Carl Ludvig Tellström, later missionary to the Sámi people, made another early attempt to start a Sunday school around 1834.[26] While in Stockholm, he was converted by George Scott, an influential Scottish Wesleyan Methodist preacher who worked in Sweden from 1830 to 1842 and was controversial due to his preaching in violation of the Conventicle Act.[27] Within the Church of Sweden, however, based on the format of Methodist Sunday schools, he started several in Flykälen, Föllinge, Ottsjön, Storå, and Tuvattnet.[28]

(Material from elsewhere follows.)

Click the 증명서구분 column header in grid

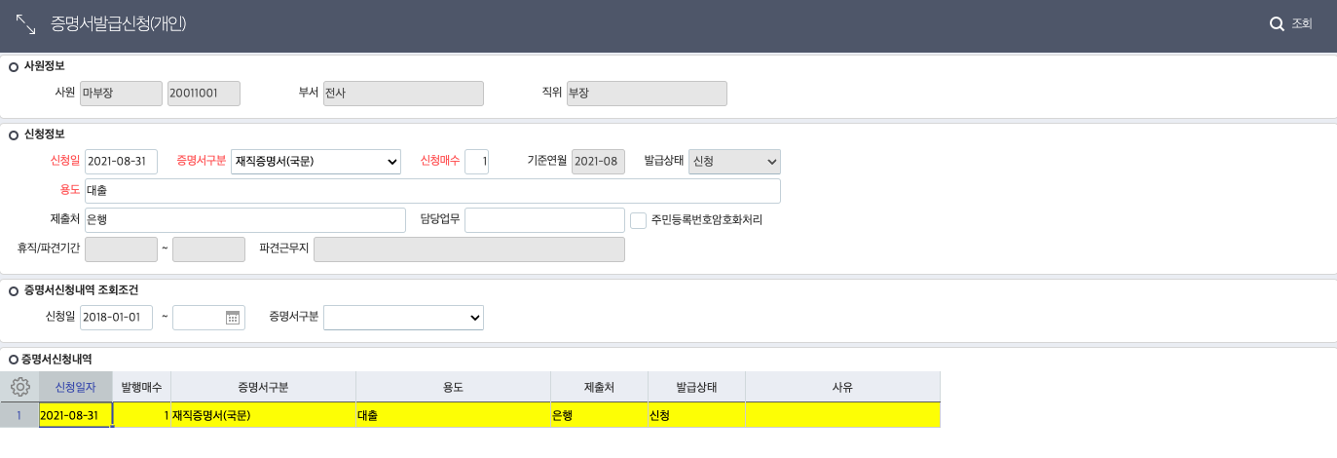pyautogui.click(x=263, y=387)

Later, Mathilda Foy founded an early Sunday school in 1843–1844. Influenced by Pietistic revivalist preachers such as Scott, and particularly Carl Olof Rosenius, Foy found herself part of the läsare (Reader) movement. Always engaged in charitable work, she started a Sunday school not long after her spiritual awakening. However, it was soon closed due to the protests of clergy, who considered it "Methodist".[29][30] Another attempt by Augusta Norstedt was noted around the same time.[26]

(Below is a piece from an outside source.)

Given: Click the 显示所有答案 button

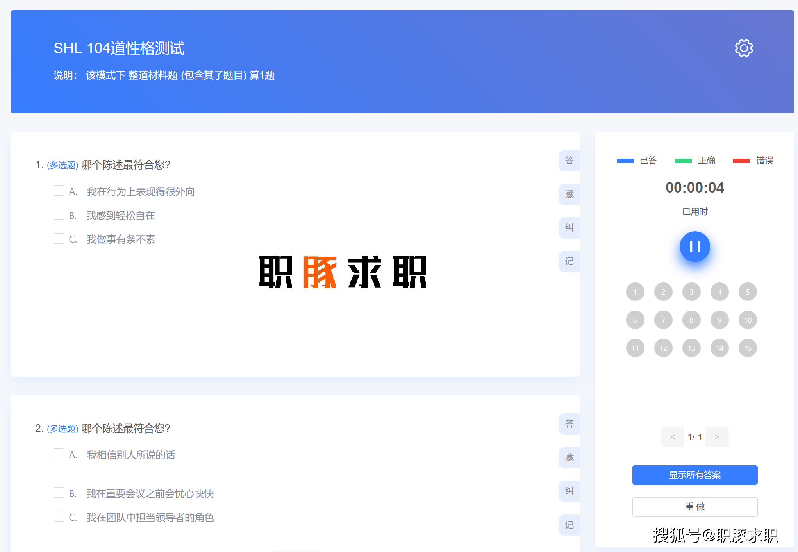Looking at the screenshot, I should coord(694,475).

Sometime between 1848 and 1856, educator and preacher Amelie von Braun, also part of the revivalist awakening movement, started a Sunday school primarily teaching children Bible stories. She worked within the state church. Her Sunday school was supported by Peter Fjellstedt and grew quickly, with 250 students noted in 1853.[31]

Around 1851, Sunday schools were established by Foy's friends Betty Ehrenborg (1818–1880) and Per Palmqvist (1815–1887), brother of Swedish Baptist pioneers Johannes and Gustaf Palmquist.[32] That year, Ehrenborg and the brothers traveled to London.[26] The brothers, at least, reconnected with Scott, whom they knew from Sweden. In England, they studied the Methodists' Sunday schools and teaching methods, impressed by the number of students and teachers. There were over 250 children and 20 to 30 teachers;[33] classes were taught by laypeople and included literacy training in addition to Bible lessons, singing, and prayer.[34]

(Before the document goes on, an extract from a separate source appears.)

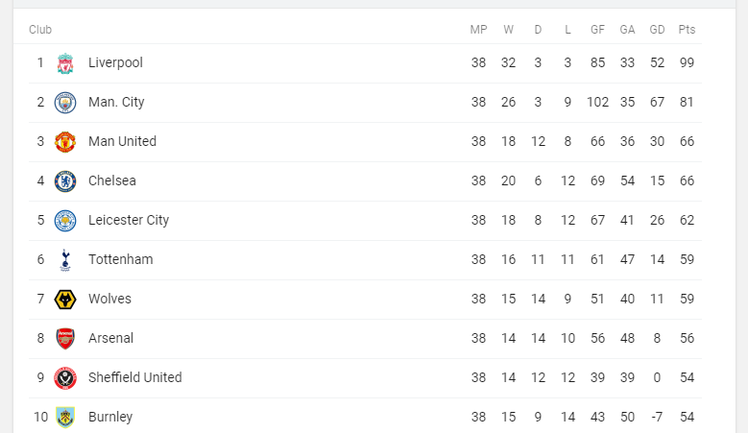This screenshot has height=433, width=748.
Task: Select the Wolves wolf-head logo
Action: point(65,300)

Upon Palmqvist's return to Sweden, he invited 25 local poor children and founded the first Baptist Sunday school; the same year, Ehrenborg began a Sunday school as well, with 13 mostly Baptist and free-church students.[34][32][35] Palmqvist was given £5 in financial support by the London Sunday School Association and used the money to travel to Norrland, home of a significant revival movement, to spread the idea of Sunday school there.[36] The first Sunday school association in Sweden, Stockholms Lutherska Söndagsskolförening, was started in 1868.[37][35] However, even despite the abolition of the Conventicle Act in 1858 and increasing religious freedom, there were still challenges: Palmqvist was reported to the Stockholm City Court by a priest in 1870 for teaching children who did not belong to his congregation, but was later acquitted.[37]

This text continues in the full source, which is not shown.